In these past decades, despite being marginal to national politics (barring the rising of militancies, the growth of tea and oil and mustering a tiny total of 24 Lok Sabha MPs in the North-east), Assam, at least, has stutteringly, shakingly but unfailingly maintained and even sustained, one would argue, that struggle not to be absorbed wholesale into the Indian Union. This has taken place at great cost even under various Congress and non-Congress regimes over these past decades, with many civilian casualties in movements and struggles as well as crackdowns by the state and efforts at conciliation.
And while the seepage of migrants from Bangladesh into Assam appears to be abated, it continues to other parts of the world. That’s why it’s important to understand that migration, while being drive by push factors in the home country such as unemployment, landlessness, low incomes, poor living conditions and discrimination is also governed by pull factors where at least some of these critical issues at home appear to have a chance of resolution. The migrant has many positive qualities: he or she often is a resourceful and courageous human being, prepared to take risks to seek a better life for themselves and their families. Who does not aspire for such a basic minimum: that is the basis on which humankind survives, to do better, surely.
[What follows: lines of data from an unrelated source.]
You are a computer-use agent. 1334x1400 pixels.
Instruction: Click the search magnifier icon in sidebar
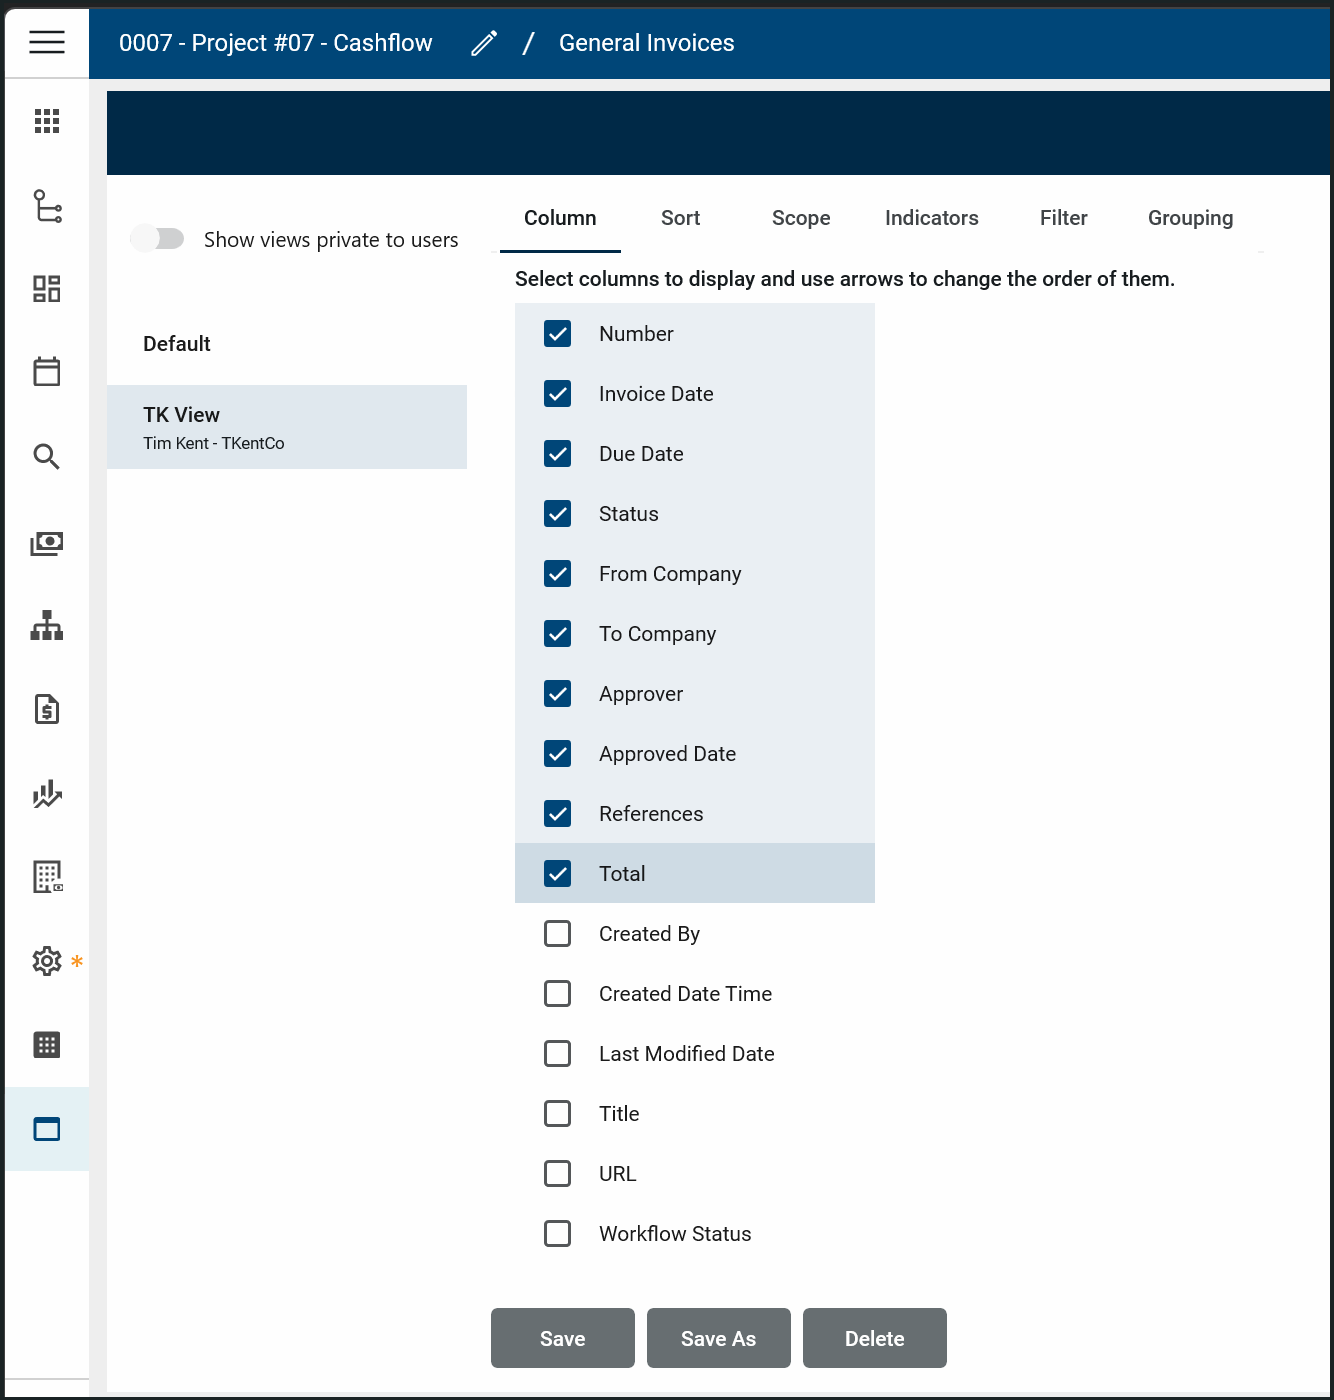pyautogui.click(x=47, y=457)
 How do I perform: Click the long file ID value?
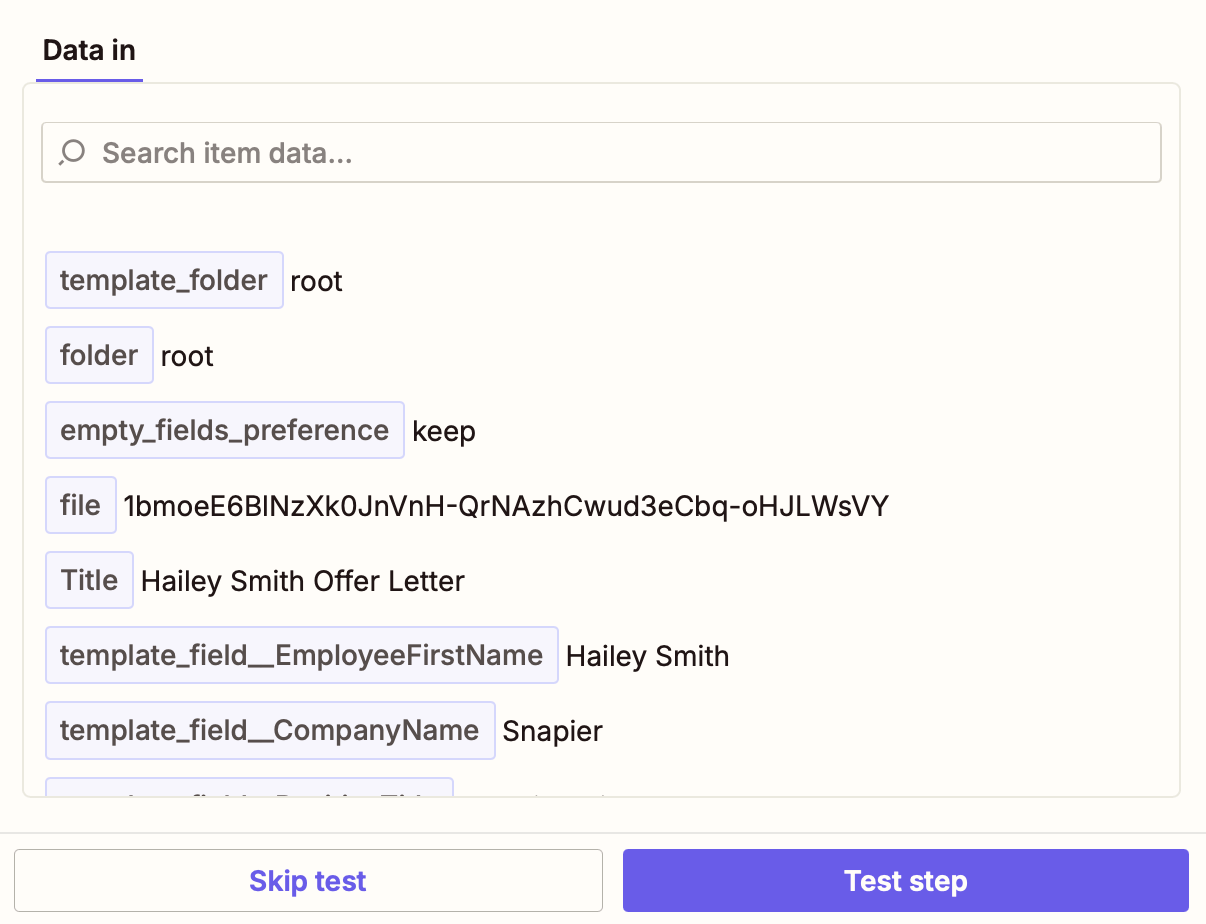(506, 507)
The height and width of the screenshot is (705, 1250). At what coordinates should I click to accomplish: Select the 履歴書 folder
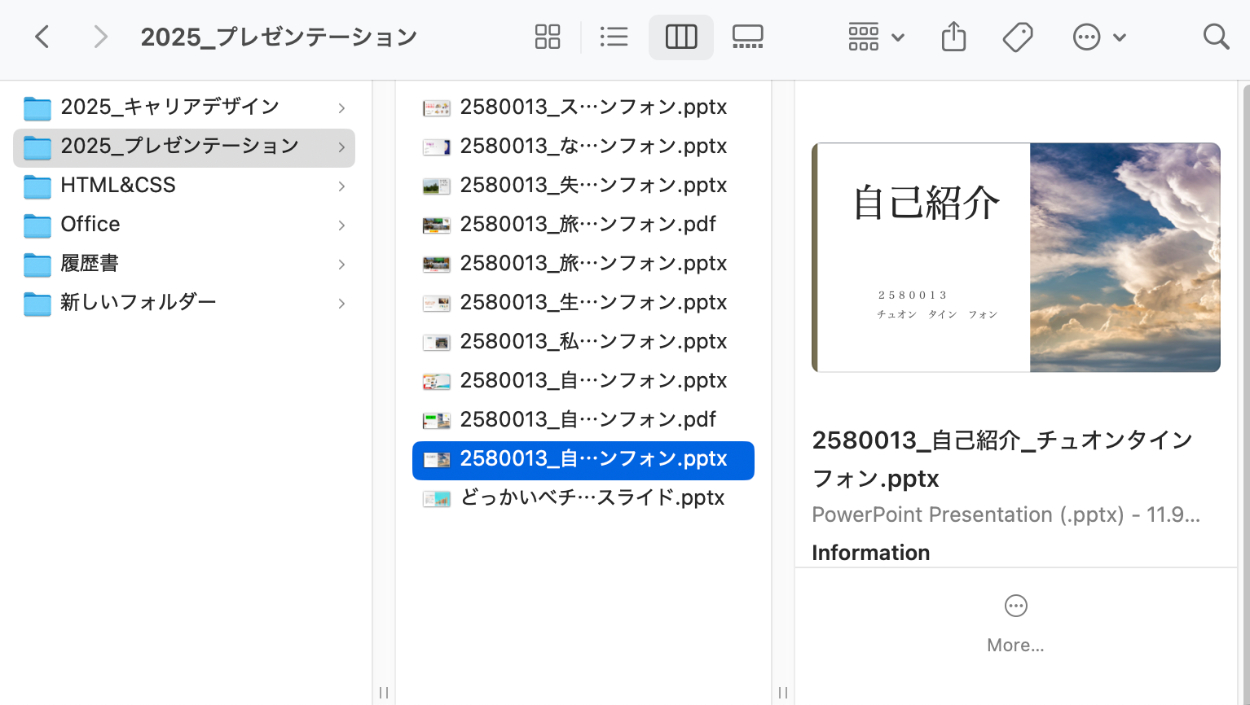(90, 264)
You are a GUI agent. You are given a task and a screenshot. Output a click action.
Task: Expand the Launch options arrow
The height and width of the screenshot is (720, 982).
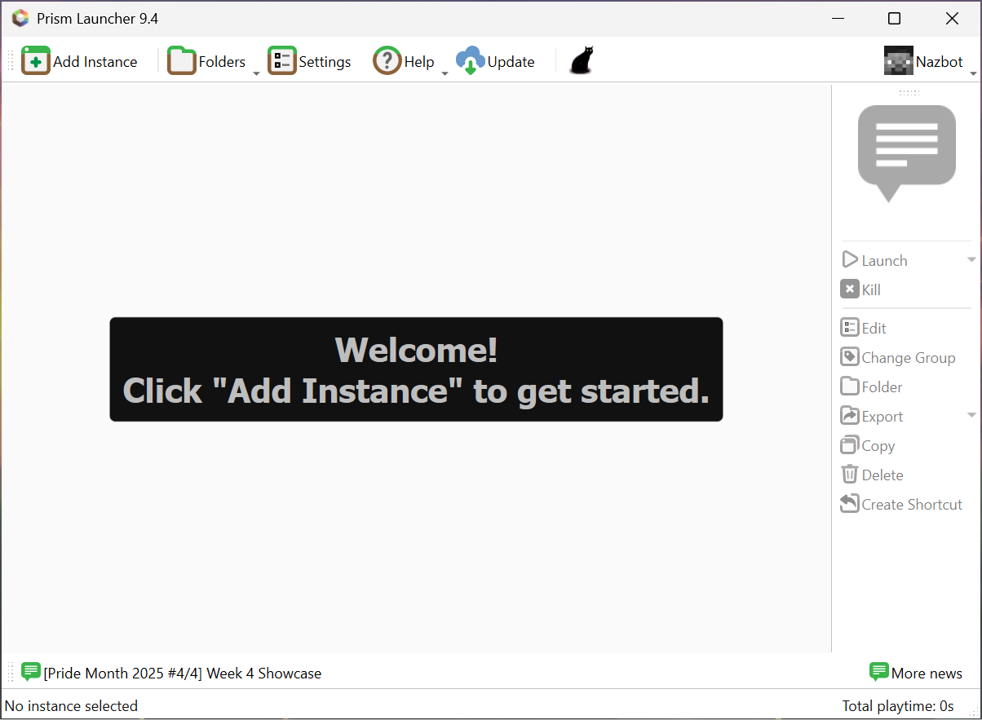[971, 260]
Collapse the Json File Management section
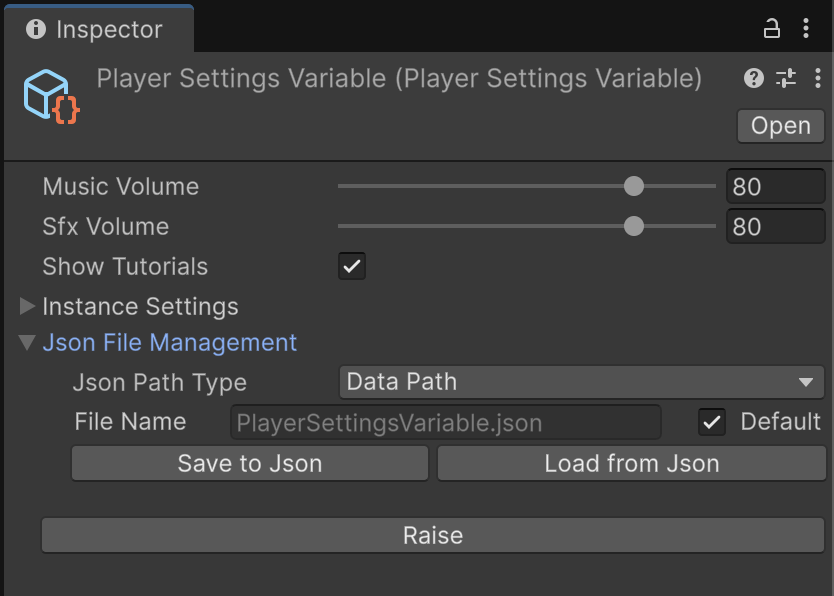The image size is (834, 596). (28, 342)
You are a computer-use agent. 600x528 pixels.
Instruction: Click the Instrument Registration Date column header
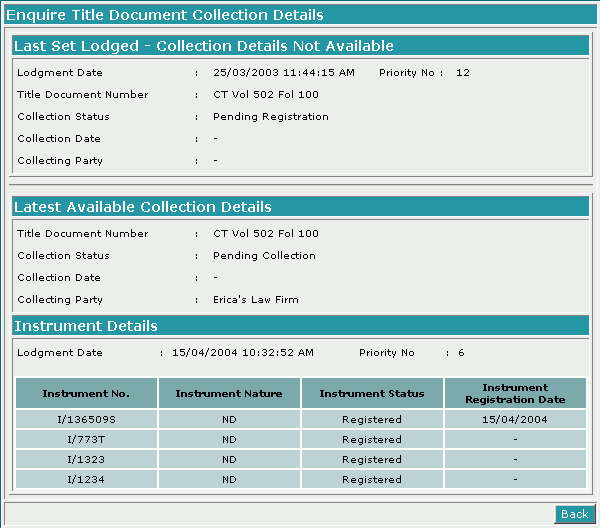tap(515, 393)
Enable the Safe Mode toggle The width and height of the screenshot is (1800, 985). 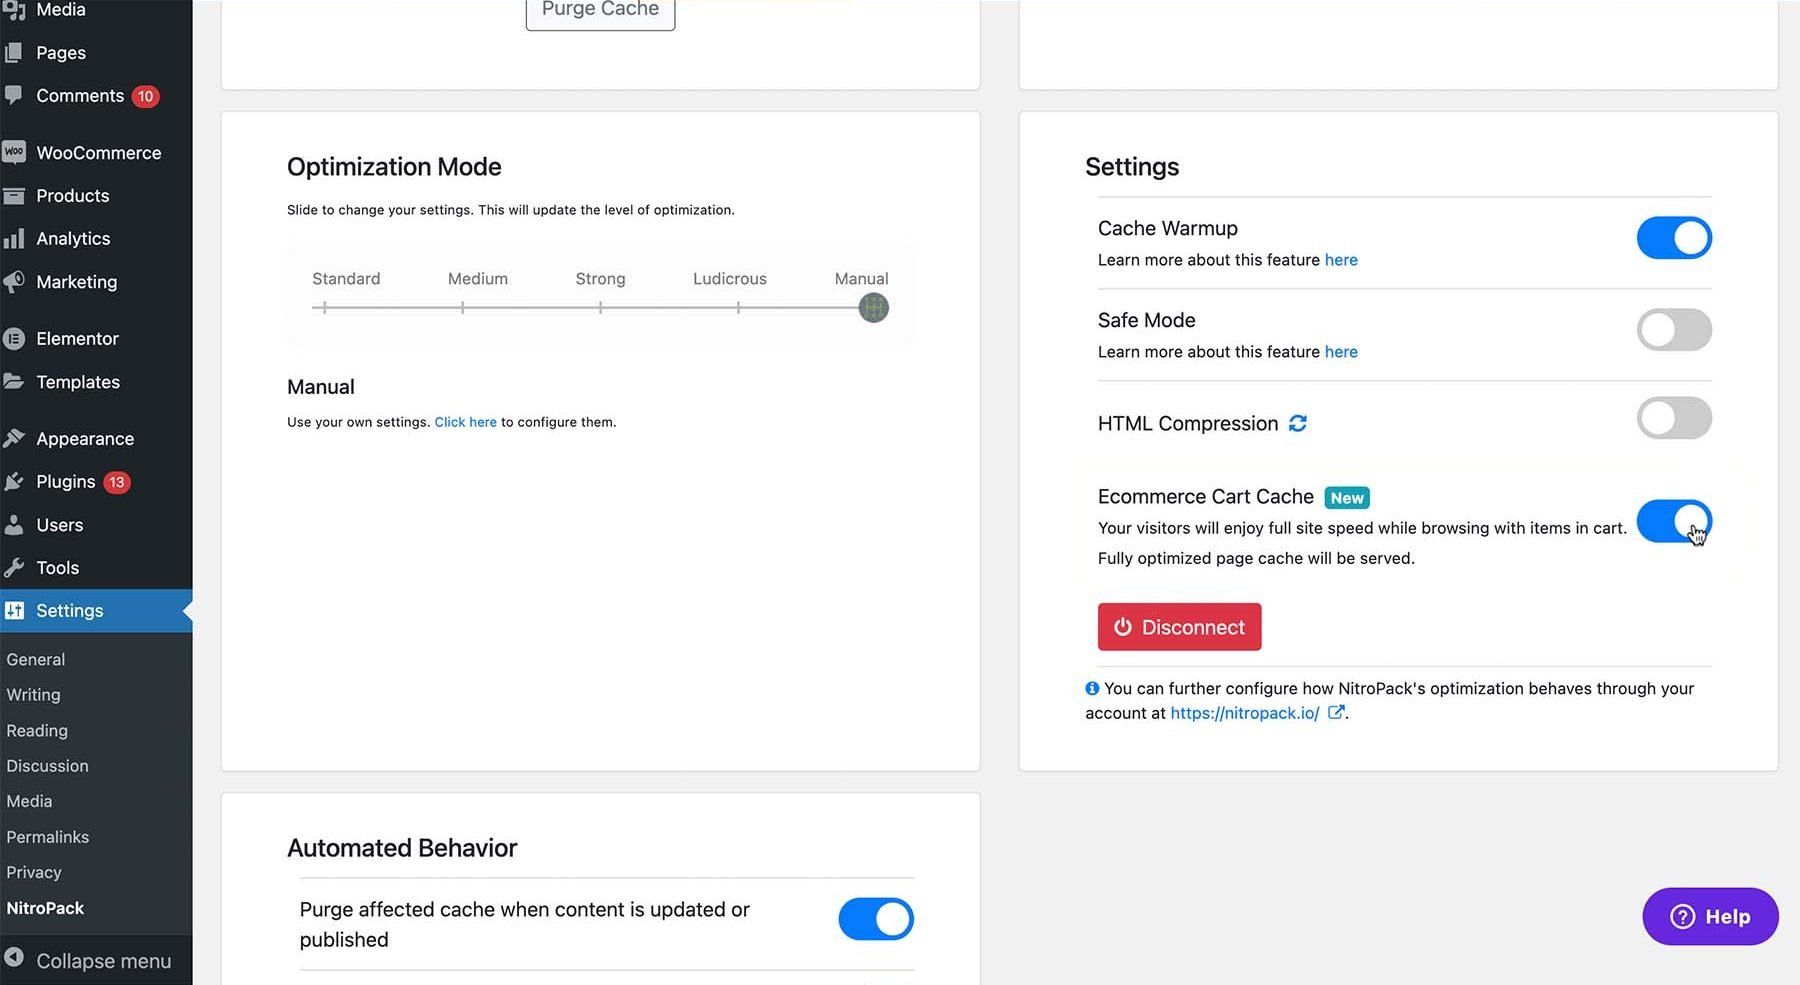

So when they come, they come braving the odds: bribery and betrayal, corruption and criminals, anguish and failure, and even death and imprisonment, in the simple human urge for a better life. Now no one argues they should be received with open arms: but there should be an understanding of that basic desire, for it is that which drives migration across the world.
Dr. Barooah’s book should be recommended reading for all policymakers and academics but especially for negotiators in the peace process, including ULFA leaders — it would both deepen and widen their understanding of the historic processes in which we are bit players.